In 1995, the NYPD ceded custody of the first journal to the FBI's Behavioral Sciences Division. It is currently in the possession of the Anti-Vigilante Task Force. Despite their best efforts, the journal remains illegible.

Rorschach’s journal nearly faded into obscurity if not for two events, the “Blue Wave” of 1992 that ushered Robert Redford into the White House, and the arrest of Dan Dreiberg and Laurie Juspeczyk in 1995 for violating the Keene Act after stopping the Oklahoma City bombing. Their capture re-ignited cultural fascination with masked vigilantes, and to capitalize on that curiosity, New Frontiersman published Rorschach's journal in its entirety and was eventually retitled The Rorschach Journal.

Veidt was interviewed by the Nova Express about the publication and was asked about the allegations against him. He brushed them off as conspiratorial and a failure to engage in terrifying truths and declared the journal “fake news”.

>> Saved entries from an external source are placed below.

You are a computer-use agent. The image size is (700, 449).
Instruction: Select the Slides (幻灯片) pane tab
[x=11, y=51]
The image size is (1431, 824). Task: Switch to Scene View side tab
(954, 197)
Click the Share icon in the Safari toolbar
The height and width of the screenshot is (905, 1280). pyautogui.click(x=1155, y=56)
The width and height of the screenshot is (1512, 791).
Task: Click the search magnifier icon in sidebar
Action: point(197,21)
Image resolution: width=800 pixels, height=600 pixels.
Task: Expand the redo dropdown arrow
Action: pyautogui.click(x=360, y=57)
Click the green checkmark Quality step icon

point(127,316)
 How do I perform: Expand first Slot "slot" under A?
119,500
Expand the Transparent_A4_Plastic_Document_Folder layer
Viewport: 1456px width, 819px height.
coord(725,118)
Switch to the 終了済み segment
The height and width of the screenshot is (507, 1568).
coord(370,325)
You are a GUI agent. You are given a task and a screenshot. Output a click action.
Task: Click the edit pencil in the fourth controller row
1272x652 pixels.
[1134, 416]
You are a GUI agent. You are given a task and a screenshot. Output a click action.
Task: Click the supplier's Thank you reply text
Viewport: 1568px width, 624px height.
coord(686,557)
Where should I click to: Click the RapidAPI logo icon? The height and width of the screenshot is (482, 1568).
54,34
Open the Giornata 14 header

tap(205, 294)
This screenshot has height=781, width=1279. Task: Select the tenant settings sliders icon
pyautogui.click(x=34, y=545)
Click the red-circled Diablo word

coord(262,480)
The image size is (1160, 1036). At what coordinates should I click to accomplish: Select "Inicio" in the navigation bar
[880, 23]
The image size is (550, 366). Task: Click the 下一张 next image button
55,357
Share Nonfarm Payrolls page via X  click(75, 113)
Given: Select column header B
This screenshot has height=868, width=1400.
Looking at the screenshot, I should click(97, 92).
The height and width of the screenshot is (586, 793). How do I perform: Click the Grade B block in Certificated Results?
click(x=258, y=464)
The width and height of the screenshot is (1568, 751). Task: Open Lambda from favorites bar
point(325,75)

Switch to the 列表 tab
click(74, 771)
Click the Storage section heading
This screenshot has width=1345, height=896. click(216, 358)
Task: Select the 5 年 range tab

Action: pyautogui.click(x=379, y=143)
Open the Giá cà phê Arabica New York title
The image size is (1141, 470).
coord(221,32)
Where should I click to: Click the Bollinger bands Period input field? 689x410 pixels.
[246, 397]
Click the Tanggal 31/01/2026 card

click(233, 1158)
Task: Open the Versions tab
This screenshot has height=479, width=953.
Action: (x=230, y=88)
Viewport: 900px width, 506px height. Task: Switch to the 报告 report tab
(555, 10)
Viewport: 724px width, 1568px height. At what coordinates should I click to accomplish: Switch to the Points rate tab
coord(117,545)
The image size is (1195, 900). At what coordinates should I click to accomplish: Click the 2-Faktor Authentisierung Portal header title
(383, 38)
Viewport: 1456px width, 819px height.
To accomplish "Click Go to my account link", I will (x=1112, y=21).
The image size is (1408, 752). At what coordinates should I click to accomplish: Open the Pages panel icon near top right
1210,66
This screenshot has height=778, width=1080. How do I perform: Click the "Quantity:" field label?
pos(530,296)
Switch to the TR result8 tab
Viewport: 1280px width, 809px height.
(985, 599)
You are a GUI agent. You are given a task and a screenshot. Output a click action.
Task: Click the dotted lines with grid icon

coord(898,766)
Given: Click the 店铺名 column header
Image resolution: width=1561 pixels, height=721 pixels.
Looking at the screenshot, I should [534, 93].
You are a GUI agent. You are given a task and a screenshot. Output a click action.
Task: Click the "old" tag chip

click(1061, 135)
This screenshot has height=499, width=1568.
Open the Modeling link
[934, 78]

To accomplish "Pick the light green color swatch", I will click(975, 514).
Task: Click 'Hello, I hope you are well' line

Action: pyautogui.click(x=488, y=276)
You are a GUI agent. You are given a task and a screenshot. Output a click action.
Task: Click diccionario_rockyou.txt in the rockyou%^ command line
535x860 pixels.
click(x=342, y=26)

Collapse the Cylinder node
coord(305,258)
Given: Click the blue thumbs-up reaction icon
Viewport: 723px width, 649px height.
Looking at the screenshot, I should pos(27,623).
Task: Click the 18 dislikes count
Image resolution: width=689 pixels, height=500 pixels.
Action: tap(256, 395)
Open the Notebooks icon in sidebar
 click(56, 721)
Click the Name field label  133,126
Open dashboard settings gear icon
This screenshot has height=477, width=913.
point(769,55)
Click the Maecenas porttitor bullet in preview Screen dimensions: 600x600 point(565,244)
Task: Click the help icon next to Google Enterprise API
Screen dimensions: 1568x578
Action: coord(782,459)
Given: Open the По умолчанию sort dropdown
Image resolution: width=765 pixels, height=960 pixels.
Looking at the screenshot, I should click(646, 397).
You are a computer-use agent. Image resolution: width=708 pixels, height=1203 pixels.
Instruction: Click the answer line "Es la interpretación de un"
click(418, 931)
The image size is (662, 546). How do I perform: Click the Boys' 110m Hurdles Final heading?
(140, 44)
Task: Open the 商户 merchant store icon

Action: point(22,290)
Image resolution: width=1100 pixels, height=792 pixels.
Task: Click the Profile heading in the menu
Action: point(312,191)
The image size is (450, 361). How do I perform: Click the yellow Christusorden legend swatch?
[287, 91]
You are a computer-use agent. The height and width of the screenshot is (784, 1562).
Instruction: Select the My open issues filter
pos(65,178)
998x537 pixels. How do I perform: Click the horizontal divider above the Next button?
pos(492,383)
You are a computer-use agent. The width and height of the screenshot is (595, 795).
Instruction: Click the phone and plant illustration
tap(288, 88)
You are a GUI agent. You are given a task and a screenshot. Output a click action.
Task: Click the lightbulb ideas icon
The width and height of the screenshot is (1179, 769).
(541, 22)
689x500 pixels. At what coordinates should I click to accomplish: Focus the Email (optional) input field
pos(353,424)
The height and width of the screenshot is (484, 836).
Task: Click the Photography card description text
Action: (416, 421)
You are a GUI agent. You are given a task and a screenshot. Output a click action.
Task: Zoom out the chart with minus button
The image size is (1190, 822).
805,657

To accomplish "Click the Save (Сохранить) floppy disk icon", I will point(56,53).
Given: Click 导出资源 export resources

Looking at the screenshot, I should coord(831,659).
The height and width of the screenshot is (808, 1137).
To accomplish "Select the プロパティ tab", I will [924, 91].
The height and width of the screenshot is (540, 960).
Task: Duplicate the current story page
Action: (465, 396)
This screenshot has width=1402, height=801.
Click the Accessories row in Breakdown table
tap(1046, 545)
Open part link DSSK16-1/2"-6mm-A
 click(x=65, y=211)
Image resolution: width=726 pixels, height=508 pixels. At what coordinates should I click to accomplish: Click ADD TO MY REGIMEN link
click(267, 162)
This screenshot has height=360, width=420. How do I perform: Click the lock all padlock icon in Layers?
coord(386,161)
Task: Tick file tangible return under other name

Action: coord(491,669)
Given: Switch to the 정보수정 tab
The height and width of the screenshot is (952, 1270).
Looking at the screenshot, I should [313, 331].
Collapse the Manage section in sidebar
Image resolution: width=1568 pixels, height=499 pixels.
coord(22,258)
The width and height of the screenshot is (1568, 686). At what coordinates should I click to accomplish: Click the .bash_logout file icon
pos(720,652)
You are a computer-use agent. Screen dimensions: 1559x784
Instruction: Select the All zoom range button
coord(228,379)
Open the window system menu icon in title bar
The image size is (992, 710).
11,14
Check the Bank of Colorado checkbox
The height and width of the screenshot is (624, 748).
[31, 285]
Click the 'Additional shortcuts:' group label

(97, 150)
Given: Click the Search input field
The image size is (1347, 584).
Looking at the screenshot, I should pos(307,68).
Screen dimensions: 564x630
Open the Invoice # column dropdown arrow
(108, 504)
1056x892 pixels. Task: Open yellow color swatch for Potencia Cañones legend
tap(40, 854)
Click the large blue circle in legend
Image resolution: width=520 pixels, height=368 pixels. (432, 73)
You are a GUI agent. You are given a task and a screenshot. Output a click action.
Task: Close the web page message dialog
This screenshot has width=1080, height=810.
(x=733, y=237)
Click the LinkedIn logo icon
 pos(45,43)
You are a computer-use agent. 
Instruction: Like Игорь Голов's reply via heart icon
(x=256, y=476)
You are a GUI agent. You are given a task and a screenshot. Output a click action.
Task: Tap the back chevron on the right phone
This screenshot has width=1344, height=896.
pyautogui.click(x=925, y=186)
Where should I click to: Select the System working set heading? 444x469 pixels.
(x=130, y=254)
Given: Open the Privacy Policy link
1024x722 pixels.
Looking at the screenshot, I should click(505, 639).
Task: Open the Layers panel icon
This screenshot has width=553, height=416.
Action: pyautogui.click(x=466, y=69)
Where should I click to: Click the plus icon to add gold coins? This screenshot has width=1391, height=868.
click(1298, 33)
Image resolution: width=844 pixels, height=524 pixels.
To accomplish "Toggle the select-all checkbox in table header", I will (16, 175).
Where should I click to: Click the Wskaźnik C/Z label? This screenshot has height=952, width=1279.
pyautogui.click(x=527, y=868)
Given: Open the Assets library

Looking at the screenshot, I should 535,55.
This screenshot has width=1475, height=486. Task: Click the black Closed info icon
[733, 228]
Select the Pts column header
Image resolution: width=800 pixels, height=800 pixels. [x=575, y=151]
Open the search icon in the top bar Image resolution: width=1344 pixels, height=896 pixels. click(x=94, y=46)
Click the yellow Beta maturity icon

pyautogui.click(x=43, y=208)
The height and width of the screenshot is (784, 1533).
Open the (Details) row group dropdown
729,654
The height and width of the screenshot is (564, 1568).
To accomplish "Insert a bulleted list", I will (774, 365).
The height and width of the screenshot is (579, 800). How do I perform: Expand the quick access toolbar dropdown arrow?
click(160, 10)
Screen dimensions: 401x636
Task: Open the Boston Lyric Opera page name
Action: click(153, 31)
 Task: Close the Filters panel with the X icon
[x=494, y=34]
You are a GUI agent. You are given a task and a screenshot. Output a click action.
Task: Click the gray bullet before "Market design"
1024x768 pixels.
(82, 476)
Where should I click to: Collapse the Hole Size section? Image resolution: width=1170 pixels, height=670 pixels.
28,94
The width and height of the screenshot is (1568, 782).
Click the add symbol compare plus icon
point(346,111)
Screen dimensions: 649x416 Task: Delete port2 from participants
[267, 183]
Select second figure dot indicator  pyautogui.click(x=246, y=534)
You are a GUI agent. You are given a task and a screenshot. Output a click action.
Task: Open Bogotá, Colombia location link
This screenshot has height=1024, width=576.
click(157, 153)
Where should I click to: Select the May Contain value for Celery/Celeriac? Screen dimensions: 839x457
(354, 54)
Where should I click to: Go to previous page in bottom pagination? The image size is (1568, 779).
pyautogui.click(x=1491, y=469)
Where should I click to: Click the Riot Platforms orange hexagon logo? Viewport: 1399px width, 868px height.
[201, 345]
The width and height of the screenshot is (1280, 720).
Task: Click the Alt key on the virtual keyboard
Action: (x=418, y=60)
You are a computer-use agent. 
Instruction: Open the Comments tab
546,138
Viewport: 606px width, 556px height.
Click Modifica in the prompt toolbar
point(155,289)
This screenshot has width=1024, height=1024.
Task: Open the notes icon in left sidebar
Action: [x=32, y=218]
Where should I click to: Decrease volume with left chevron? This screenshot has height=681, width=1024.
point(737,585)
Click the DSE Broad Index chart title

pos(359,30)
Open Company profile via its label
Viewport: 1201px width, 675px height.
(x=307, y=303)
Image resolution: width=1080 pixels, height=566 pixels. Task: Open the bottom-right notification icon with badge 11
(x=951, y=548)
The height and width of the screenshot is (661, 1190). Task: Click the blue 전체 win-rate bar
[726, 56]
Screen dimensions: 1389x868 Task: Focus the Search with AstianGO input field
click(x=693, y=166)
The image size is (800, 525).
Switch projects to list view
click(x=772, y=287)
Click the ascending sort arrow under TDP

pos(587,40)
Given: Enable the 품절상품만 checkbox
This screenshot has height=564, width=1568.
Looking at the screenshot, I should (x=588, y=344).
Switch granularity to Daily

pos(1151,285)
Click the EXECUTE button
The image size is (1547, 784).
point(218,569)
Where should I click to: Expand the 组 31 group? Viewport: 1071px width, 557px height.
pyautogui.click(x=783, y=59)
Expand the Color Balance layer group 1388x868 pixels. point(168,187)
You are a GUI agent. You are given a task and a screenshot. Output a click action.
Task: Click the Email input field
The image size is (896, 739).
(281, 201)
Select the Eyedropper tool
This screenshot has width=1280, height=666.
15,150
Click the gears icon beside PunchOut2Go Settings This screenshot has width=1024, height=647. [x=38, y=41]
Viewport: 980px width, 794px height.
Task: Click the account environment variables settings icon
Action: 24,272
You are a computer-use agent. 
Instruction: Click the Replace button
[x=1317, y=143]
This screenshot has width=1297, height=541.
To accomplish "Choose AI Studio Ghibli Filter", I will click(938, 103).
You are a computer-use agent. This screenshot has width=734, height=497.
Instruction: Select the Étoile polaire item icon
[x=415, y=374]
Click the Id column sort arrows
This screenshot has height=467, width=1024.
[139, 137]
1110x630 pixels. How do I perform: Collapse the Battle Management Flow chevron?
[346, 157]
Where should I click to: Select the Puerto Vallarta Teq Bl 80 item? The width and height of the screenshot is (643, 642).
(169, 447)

The bookazine became a best-seller and a counter-culture classic that has appealed to a wide variety of people, including right-wing conspiracy theorists and extremists. Some take it as a history book, others, devotional literature. For them, The Rorschach Journal—and Godfrey’s interpretation of it—challenges the new, heretical orthodoxy that makes them feel marginalized and obsolete, written by a revolutionary they revere as a saint. It rationalizes their conviction that Redford is an illegitimate president, brought to power because of the Dimensional Incursion Event, which was essentially believed to be an insidious false flag operation concocted, financed and designed by Veidt and the embittered "liberal elite", as the ramifications of the Dimensional Incursion Event paved the way for the Blue Wave of ‘92. This belief is the justification for any number of anti-social behaviors, from the formation of drop-out communities known as “Nixonvilles,” to domestic terrorists like the Seventh Kavalry, who protest the president by committing violence against symbols of the executive branch, including law enforcement.[1]

Trivia[]

  • In Episode 3 of Watchmen, two pages of The Rorschach Journal can be seen in of the slides during a FBI briefing.
  • Its reputation and influence as a bible for far-right extremists (as well as its front cover as depicted in "She Was Killed by Space Junk") is loosely based on The Turner Diaries, a 1978 novel by American Neo-Nazi and white supremacist William Luther Pierce, published under the pseudonym Andrew Macdonald. The Turner Diaries depicts a violent fascist revolution in the United States which leads to the overthrow of the federal government, a nuclear war, and, ultimately, a race war which leads to the systematic extermination of nonwhites. Like The Rorschach Journal, The Turner Diaries is probably the most widely read book among far-right extremists and has inspired numerous hate crimes and acts of terrorism enacted by white nationalists, including the 1995 Oklahoma City bombing, the 1999 London nail bombings, and the 1984 assassination of Alan Berg.
  • The Seventh Kavalry's usage and appropriation of The Rorschach Journal is similar to the alt-right's use of the writings of Friedrich Nietzsche picked out of context to dilute them and pervert them into something that the original author would've likely been completely against.[2]